| PROVIDED INFORMATION |
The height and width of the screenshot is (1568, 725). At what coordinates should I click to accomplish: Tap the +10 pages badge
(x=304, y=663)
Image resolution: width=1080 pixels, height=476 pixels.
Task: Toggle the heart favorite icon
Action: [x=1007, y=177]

| WRITTEN REQUEST |
Can you copy the listing above line for line, leaving every character unchanged?

| WRITTEN REPLY |
The height and width of the screenshot is (1568, 725). At what coordinates should I click to accomplish: Tap the +10 pages badge
(x=304, y=663)
Image resolution: width=1080 pixels, height=476 pixels.
Task: Toggle the heart favorite icon
Action: [x=1007, y=177]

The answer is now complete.